start

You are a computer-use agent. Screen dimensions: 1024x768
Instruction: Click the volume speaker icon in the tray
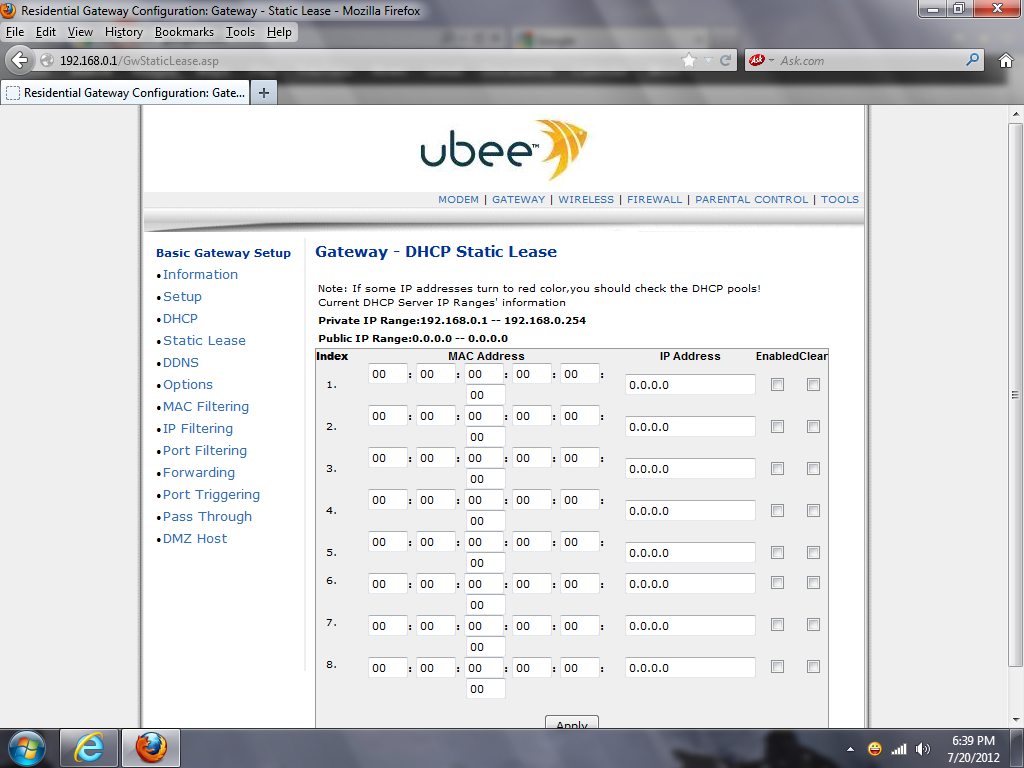point(922,748)
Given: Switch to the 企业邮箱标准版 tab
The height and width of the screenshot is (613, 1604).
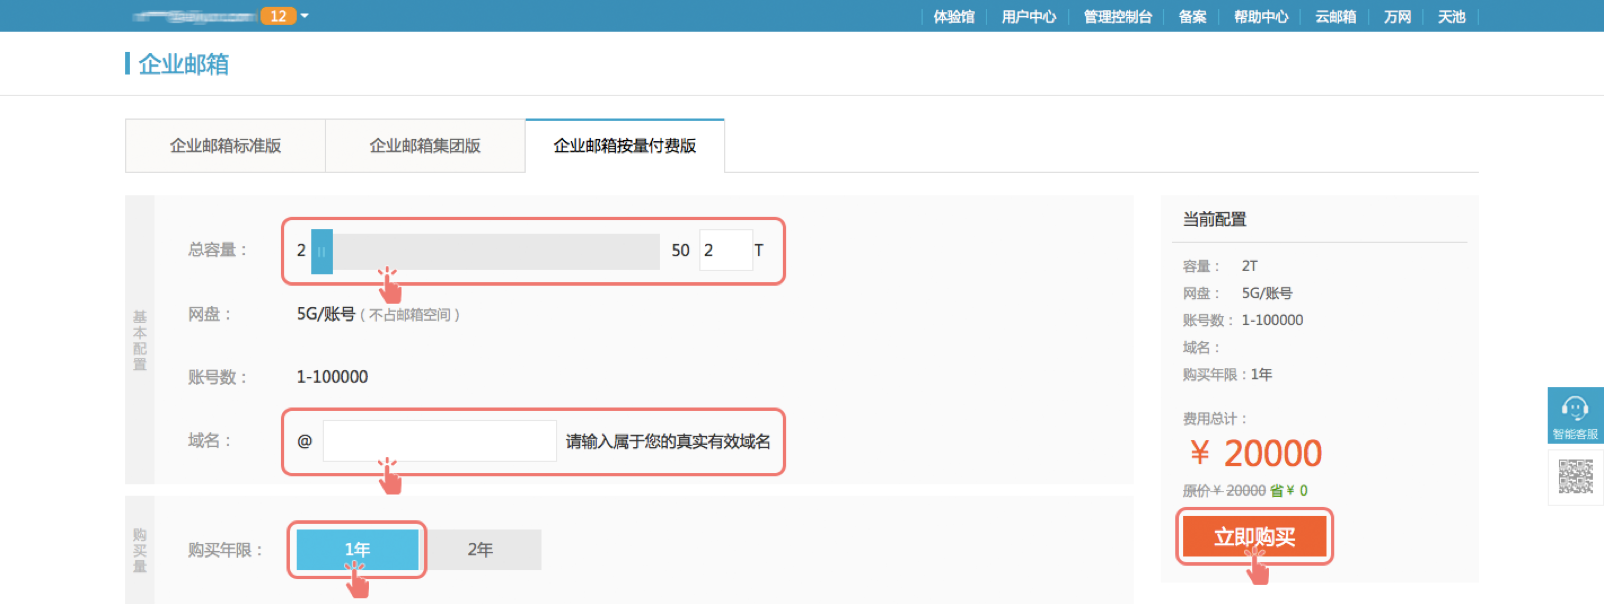Looking at the screenshot, I should tap(225, 146).
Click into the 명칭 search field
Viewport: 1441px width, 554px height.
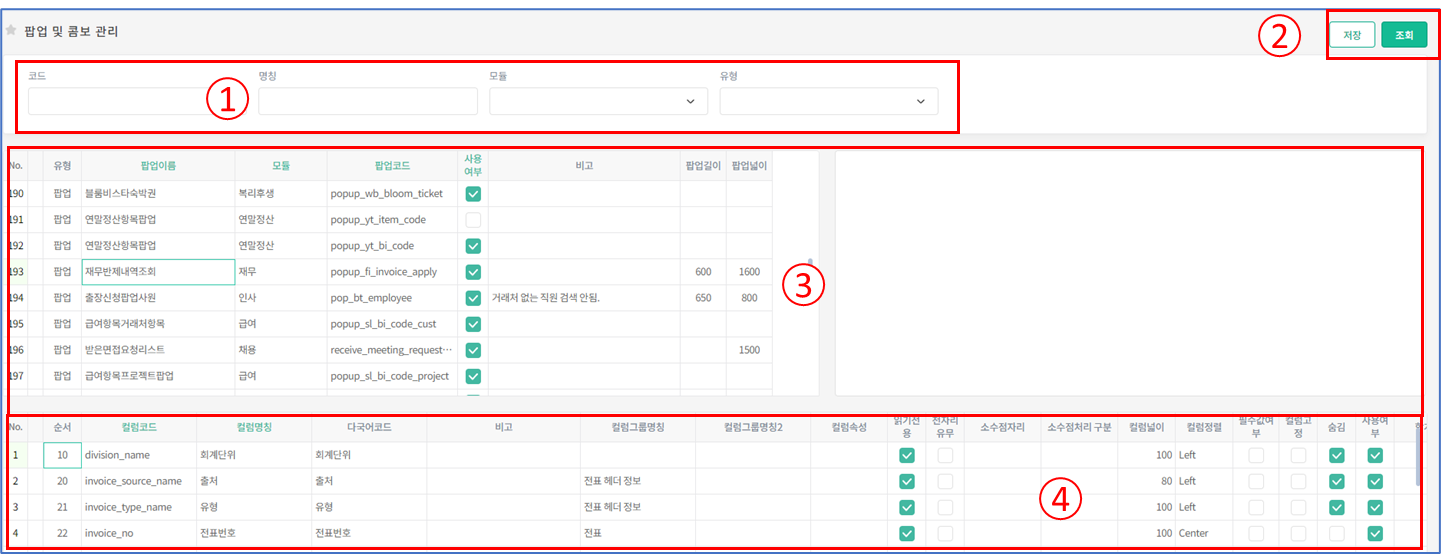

end

THE REQUEST> Arrange the lines of the records above as a JSON list of strings, one string per line, leaving out blank lines and the pictures.

THE RESULT>
[
  "You are a computer-use agent. Screen dimensions: 1024x768",
  "Instruction: Click the volume speaker icon in the tray",
  "point(922,748)",
  "Given: Switch to the 企业邮箱标准版 tab",
  "The height and width of the screenshot is (613, 1604).",
  "Looking at the screenshot, I should tap(225, 146).",
  "Click into the 명칭 search field",
  "Viewport: 1441px width, 554px height."
]